I am comparing ‘To His Coy Mistress’ by Andrew Marvell (1640) and ‘Sonnet 138’ by William Shakespeare (1590).  The similarities between both poems are that they both use a certain amount of syllables throughout each poem.  ‘To His Coy Mistress’ uses 8 syllables per line, and ‘Sonnet 138’ uses 10 syllables per line.  Another obvious similarity is that they both end with a couplet.  They both also tell a story.  The differences in the poems are that ‘To His Coy Mistress’ is arguing why they should get on with life, and Carpe diem whereas ‘Sonnet 138’ is telling us about how he doesn’t trust her, yet he loves her.  They use different styles, because Shakespeare uses alternate rhyming lines whereas ‘To His Coy Mistress’ uses couplets most of the time.  They also present different ideas.  The first (‘To his Coy Mistress’) gives the impression that women are shy and need encouragement whereas ‘Sonnet 138’ shows that they lie and trick men.

‘To His Coy Mistress’ is the title of the first poem.  It implies that she is a shy mistress and it does not mean, as it does today, that she was a secret lover and doing it deceitfully behind a man’s wife’s back.  It just meant his girlfriend.  ‘To His Coy Mistress’ meant to his shy girlfriend.  The poem is a three-stage argument.  It starts with the ‘if’ stage.  If we had enough time I would spend all the ages of this world loving you, I would spend all my time flattering you and praising you’.  The next stage is the ‘but’ stage.  It is telling her that we don’t have all the time in the world and we are soon going to die.  The third stage is the ‘therefore’ stage.  This is concluding the argument saying so we must go and get on with it.

The first stage is saying if we had enough time, I could spend all the ages of this world loving you and flattering you until you were content.  I would spend all my life giving you everything you deserve and you could be in one place and me in another, but it wouldn’t matter as time will never run out and we will always be in love.  Marvell then goes on to say that he would have loved her before God sent the flood and that she could refuse him forever if that was what she wanted.

‘And you should, if you please, refuse

Till the conversion of the Jews’

This quote shows that she could say no to him for as long as she wanted, even until all the Jews were converted to be a Roman Catholic.  At the time this seemed very unlikely, as Jews were being persecuted for their beliefs and refused to change their religion.   Marvell then tells his lady that his love for her would grow and grow without ever dying out.

‘My vegetable love should grow

Vaster than empires, and more slow’

In this line ‘My vegetable love’ is a double entendre, because he is talking about himself but he is also saying that their love would develop naturally and grow to be bigger than the empire, but, it would be taken nice and slowly.  In the next few lines he starts to praise her body by starting at the top.  He praises her eyes and her forehead, as it was considered beautiful if you had a white forehead. If you did have a white forehead it showed that you didn’t have to go out to the fields working.  He says that to her head he gives one hundred years of praise and two hundred years to adore each of her breasts.

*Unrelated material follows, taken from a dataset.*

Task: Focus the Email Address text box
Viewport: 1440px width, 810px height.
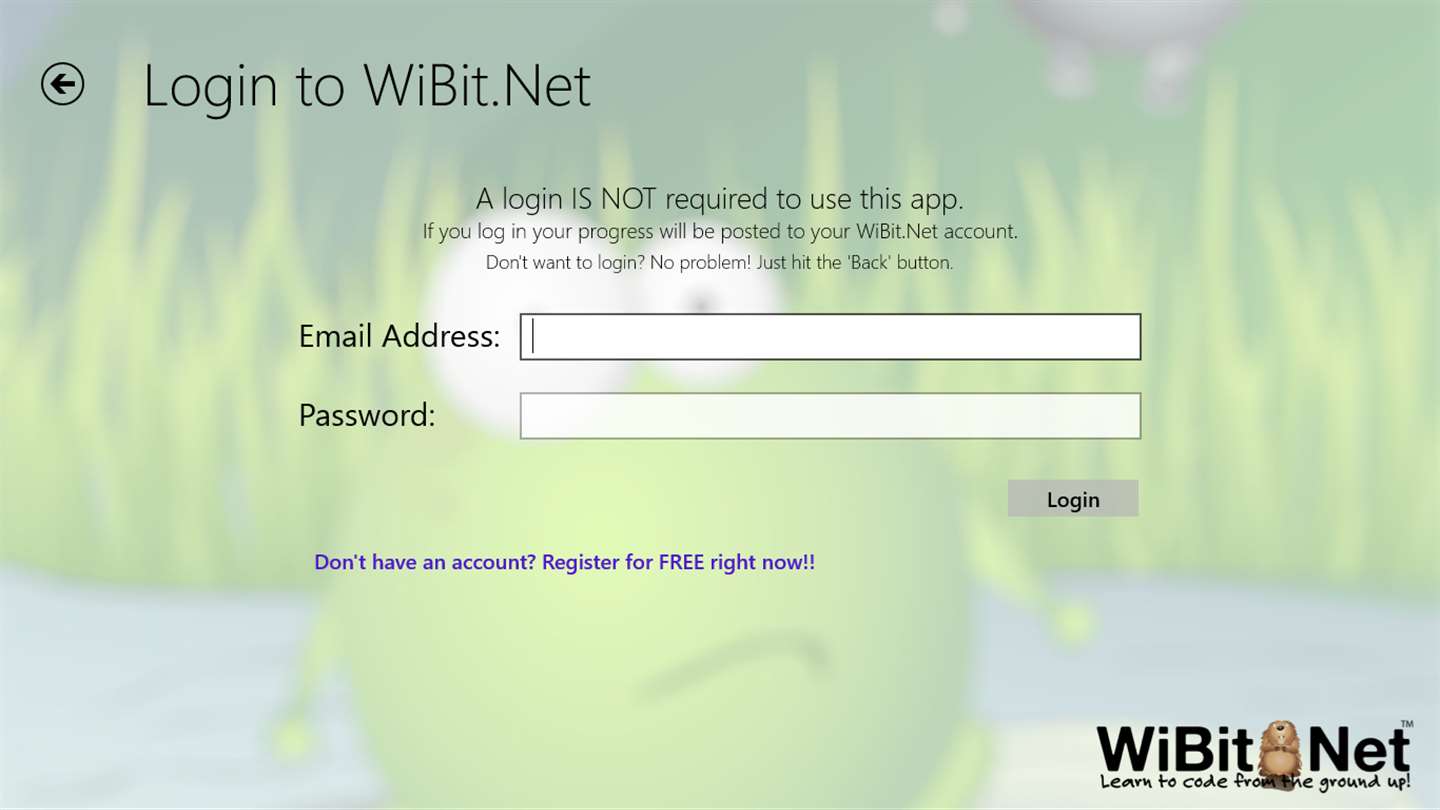Action: (830, 337)
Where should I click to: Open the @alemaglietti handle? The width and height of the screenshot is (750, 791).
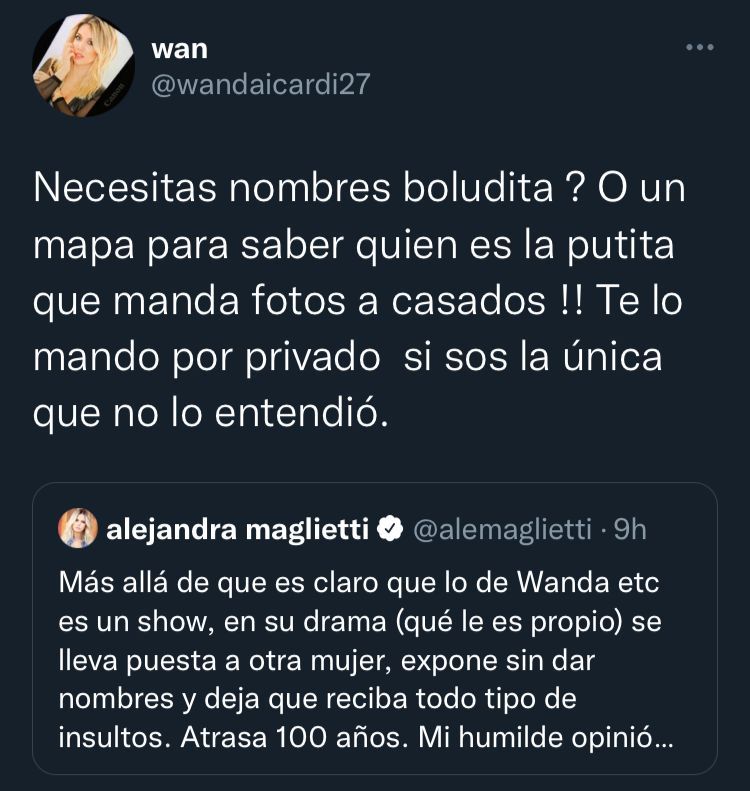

‘An age at least to every part

And the last age should show your heart’

This shows that he wants to spend time loving her and then finally she would say she loved him as she could admit what her heart really wanted by saying she loved him so that they could finally be together as she was sure he was what her heart wanted. The last couplet in this stage of the poem is:

‘For lady you deserve this state;

Nor would I love at any lower rate’

This suggests that he would spend all these hundreds of years flattering her if only they had the time to do it.  The tone of voice in this section is flattering her and always trying to impress her. He never speaks negatively in this paragraph and makers her feel wanted and loved.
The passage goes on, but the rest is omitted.